# Craftsman Weedwacker Muffler Removal



## roughneck (Nov 28, 2014)

Look in those 2 holes, are their screws in there? 
Mine is of a similar design and that’s where the screws are.


----------



## hkstroud (Mar 17, 2011)

> https://www.searspartsdirect.com/model/1psfdp4116-000247


..................


----------



## jpearson311 (Dec 29, 2009)

Thanks everyone, I figured it out. I looked in the holes originally, but what I saw didn't look like screws. I used my flashlight and saw they were star headed screws. Once I got them out, I realized I needed a lot more than a muffler! 

Jesse


----------



## roughneck (Nov 28, 2014)

Did it blow something else out? 
Craftsman isn’t what it used to be sadly. Dad worked for them for over 40 years. Craftsman lawn and garden put food on the table when I was a kid.


----------



## jpearson311 (Dec 29, 2009)

roughneck said:


> Did it blow something else out?
> Craftsman isn’t what it used to be sadly. Dad worked for them for over 40 years. Craftsman lawn and garden put food on the table when I was a kid.

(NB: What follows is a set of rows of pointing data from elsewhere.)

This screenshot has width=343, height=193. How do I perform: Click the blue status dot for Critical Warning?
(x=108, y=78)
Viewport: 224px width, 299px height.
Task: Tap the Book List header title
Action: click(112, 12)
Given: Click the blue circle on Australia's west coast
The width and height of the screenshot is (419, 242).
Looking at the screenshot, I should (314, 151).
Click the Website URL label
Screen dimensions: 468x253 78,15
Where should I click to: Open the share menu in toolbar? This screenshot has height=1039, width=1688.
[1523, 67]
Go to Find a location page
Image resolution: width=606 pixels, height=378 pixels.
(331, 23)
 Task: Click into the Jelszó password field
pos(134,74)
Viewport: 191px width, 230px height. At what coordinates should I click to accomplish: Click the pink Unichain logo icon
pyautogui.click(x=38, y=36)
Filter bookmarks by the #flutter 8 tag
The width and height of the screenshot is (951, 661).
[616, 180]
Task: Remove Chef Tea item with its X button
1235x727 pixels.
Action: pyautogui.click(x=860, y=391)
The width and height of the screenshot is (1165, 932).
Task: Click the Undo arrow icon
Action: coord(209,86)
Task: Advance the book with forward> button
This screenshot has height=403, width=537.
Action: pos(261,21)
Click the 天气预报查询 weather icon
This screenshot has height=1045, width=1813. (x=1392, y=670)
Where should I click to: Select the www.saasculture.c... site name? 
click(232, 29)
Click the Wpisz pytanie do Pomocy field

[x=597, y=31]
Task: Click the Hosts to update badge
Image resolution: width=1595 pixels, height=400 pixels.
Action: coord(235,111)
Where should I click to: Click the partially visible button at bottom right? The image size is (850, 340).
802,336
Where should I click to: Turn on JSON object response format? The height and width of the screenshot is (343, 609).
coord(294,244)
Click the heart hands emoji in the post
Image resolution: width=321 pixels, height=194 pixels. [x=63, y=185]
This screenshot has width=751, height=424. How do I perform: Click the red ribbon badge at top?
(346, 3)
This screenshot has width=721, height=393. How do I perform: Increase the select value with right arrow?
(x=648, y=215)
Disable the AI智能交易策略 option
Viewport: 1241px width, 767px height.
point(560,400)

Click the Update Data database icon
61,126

The top two rear arms of the crankcase housing were broken. I just ordered a bunch of replacement parts from Sears parts direct.


----------



## hkstroud (Mar 17, 2011)

Personally, I wouldn't put much money or time into it. Try a Black and Decker 36V battery powered. Unless you have 40 acres you will like it.


----------



## jpearson311 (Dec 29, 2009)

hkstroud said:


> Personally, I wouldn't put much money or time into it. Try a Black and Decker 36V battery powered. Unless you have 40 acres you will like it.


All of the parts cost me $75 and I have a lot of attachments for mine. I'm not quite sold on the battery powered ones.


----------



## hkstroud (Mar 17, 2011)

But if you get a battery powered one, the wife will do the edging.


----------



## 3onthetree (Dec 7, 2018)

​


hkstroud said:


> But if you get a battery powered one, the wife will do the edging.


Who is this wife you speak of? And is that one for sale?


----------



## hkstroud (Mar 17, 2011)

She is the one that does it herself because she doesn't like the way I do it.


----------



## roughneck (Nov 28, 2014)

My father in law has one of those battery powered things. It’s ok, not my cup of tea. 
Just doesn’t seem like a successful grass cut without the scent of 2 stroke lingering in the air.


----------



## jpearson311 (Dec 29, 2009)

Ok everyone. I got my new parts installed, but now the start/run switch doesn't latch. When it's on start and you squeeze the throttle, it should switch to the run position. It doesn't do that anymore. It just stays in the run position unless I push and hold it in the start position. Any ideas why? I didn't touch it during the whole repair process.


----------